Media and the Workplace: Work Values VS New Media
Many of you may not know this, but I have a background in Human Resources. I worked HR for the military, Corporate sector, a medium sized business and local government. Together, I have over ten years of human resources experience. I recently have taken a “sabbatical” due to some family issues in South Florida but my knowledge of HR is still pretty much intact.
This week has been an interesting week for anyone in the world of Human Resources. We have a girl that decides to quit through email pictures and a “hero” that steals company property, insults customers and places himself as well as others in physical danger. I think that today’s modern workforce is increasingly unaware of the dangers of new media such as Facebook, Twitter, Digg among others. Employers are also very concerned since new media travels quickly and their company can receive the praise or the disgust of literally thousands of people in the timeframe of mere minutes.
Some of you have heard about “Jenny” the HPOA (Hot Piece of Ass) that creatively quit her job by supposedly emailing her coworkers pictures of herself with a dry erase board explaining her reason why she was quitting. Basically, she quit because her boss “Spencer” called her a HPOA so she took it upon herself to quit and inform all of her coworkers about what Spencer’s activities online were. The story can be found here: http://thechive.com/2010/08/10/girl-quits-her-job-on-dry-erase-board-emails-entire-office-33-photos/
However, Jenny’s creative form of quitting was an elaborate hoax by the people at The Chive.com. Sadly, the story of Steven Slater (a now former flight attendant of Jetblue) is real. This employee cursed at a passenger, then took airline property (beer for the flight) opened the airplane’s hatch and slid down into the runway. I’m not sure how many FAA violations he committed, but just the fact that he did do that would be more than enough to fire someone for “gross misconduct”. The rest of the story can be found at http://www.cbsnews.com/stories/2010/08/10/national/main6760079.shtml?tag=topnews
We all have had our bad days at work, some worse than others. My parents have told me that in the old days of employee stress and frustration, they usually went to a bar knocked a few beers and bitched about the boss behind their backs. Employers would also talk about how lazy their employees with other members of management over cigars or martinis. In the digital age where information travels faster than the speed of sound, internal frustration can lead to public humiliation or worse public disgust with a company.

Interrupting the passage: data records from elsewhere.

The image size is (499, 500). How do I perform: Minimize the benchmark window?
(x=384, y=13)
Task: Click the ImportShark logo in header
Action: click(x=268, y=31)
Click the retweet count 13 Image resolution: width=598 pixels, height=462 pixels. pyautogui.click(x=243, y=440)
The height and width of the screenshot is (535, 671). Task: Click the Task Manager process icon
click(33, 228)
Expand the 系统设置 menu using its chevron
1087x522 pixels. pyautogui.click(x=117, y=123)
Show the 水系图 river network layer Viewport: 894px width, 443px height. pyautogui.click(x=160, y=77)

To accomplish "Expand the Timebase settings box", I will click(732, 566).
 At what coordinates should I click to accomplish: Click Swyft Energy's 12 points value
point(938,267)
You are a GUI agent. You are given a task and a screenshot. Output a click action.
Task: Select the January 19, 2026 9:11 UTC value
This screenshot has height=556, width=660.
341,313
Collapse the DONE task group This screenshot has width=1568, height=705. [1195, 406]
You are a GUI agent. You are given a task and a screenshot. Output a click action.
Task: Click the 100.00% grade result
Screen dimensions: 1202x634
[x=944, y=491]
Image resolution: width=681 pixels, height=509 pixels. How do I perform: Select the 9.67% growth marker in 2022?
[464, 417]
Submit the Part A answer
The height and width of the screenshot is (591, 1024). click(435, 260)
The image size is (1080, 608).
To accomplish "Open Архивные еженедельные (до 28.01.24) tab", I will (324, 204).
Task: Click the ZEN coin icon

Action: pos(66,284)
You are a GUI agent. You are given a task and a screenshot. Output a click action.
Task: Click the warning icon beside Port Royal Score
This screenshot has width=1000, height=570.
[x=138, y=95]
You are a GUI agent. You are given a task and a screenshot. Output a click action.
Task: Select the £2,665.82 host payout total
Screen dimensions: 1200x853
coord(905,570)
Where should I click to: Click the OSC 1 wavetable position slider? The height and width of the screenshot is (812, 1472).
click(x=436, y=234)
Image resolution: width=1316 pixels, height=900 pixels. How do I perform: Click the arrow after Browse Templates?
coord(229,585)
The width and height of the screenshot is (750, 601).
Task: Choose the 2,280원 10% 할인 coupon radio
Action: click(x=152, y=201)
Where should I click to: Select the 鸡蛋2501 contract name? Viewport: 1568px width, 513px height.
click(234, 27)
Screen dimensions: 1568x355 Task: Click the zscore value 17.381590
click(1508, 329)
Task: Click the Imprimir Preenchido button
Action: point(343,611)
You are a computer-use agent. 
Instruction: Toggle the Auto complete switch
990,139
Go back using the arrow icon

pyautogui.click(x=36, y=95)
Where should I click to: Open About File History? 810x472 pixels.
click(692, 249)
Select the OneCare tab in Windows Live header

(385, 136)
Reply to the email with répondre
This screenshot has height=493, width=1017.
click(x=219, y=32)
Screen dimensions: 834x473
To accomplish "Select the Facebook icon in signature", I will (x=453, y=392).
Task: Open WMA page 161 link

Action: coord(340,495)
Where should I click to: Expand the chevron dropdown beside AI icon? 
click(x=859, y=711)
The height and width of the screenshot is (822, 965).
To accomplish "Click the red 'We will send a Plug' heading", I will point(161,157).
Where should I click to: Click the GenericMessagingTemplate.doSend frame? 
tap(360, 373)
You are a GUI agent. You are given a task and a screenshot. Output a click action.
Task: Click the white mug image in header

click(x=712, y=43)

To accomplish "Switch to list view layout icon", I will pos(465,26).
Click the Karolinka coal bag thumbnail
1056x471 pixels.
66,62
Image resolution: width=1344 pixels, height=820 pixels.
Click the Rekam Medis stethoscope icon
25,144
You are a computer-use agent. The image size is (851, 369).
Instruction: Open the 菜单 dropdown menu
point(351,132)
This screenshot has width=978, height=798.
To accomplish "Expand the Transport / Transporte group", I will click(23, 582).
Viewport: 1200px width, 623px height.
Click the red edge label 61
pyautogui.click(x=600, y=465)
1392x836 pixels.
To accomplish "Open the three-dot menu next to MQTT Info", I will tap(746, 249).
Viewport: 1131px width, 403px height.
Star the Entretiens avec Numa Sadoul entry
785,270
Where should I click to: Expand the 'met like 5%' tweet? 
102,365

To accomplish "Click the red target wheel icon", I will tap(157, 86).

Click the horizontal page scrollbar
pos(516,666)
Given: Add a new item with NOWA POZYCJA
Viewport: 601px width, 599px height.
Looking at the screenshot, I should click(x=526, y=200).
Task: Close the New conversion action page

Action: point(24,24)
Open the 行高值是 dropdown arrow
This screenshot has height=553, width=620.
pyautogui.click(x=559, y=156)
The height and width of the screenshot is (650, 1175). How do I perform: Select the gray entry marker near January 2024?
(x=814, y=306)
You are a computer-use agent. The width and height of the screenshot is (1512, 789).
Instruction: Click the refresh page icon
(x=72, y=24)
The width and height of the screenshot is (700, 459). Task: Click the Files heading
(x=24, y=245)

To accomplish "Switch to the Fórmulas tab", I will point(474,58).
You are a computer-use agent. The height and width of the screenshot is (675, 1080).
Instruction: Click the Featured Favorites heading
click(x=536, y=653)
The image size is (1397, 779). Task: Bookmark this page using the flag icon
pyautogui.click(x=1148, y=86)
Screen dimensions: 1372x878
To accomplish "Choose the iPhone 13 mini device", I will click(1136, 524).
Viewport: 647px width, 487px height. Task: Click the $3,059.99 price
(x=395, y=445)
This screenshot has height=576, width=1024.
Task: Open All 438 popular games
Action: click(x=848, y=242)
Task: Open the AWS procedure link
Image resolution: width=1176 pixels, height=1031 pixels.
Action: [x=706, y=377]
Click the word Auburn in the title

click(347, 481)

While Jenny’s stunt may have been fake, it would probably motivate others to quit in such a fashion. But what does that create afterward? For employers it just lowers office morale, especially if all dirty laundry is aired on company time (and on company computers) For the unknowing soon to be former employee, it means a disaster in the network of employment. We’re in a recession, no one wants to lose a well paying job. Quitting is such a reckless manner and making it public prompts other employers to says “I don’t want that kind of person in my company.” In the competitive rat race, that employee has now landed on a glue trap.
Social media tools like Twitter, Facebook, MySpace and others are quickly replacing the office magpie who at least had the courtesy to keep it by the water cooler and only believed half of the time. When employers fail to recognize the dangers of social media, then productivity is harmed, and customers who are aware of these actions may steer away from their products.
We’re rapidly coming to an age where the more outrageous you become, the more of a hero you will be seen by the eyes of the public. If this the next step of evolution in the American workforce, then we are in a lot of trouble. If there is no pride in work, then quality is jeopardized and if quality is affected it could result in customers not buying our product which will lead to more outsourcing and hurt even more American jobs.
Social media is great! It has now become a necessary tool for the workforce and for advertising. But with such great information comes great responsibility. As conservatives we must learn to adapt to a younger and more technologically advanced (and somewhat socially detached) workforce. But with careful attention on behalf of management and employees, scenarios like with Jetblue and others can be controlled internally or at least have a plan for damage control. But if you have to quit, at least quit with some dignity.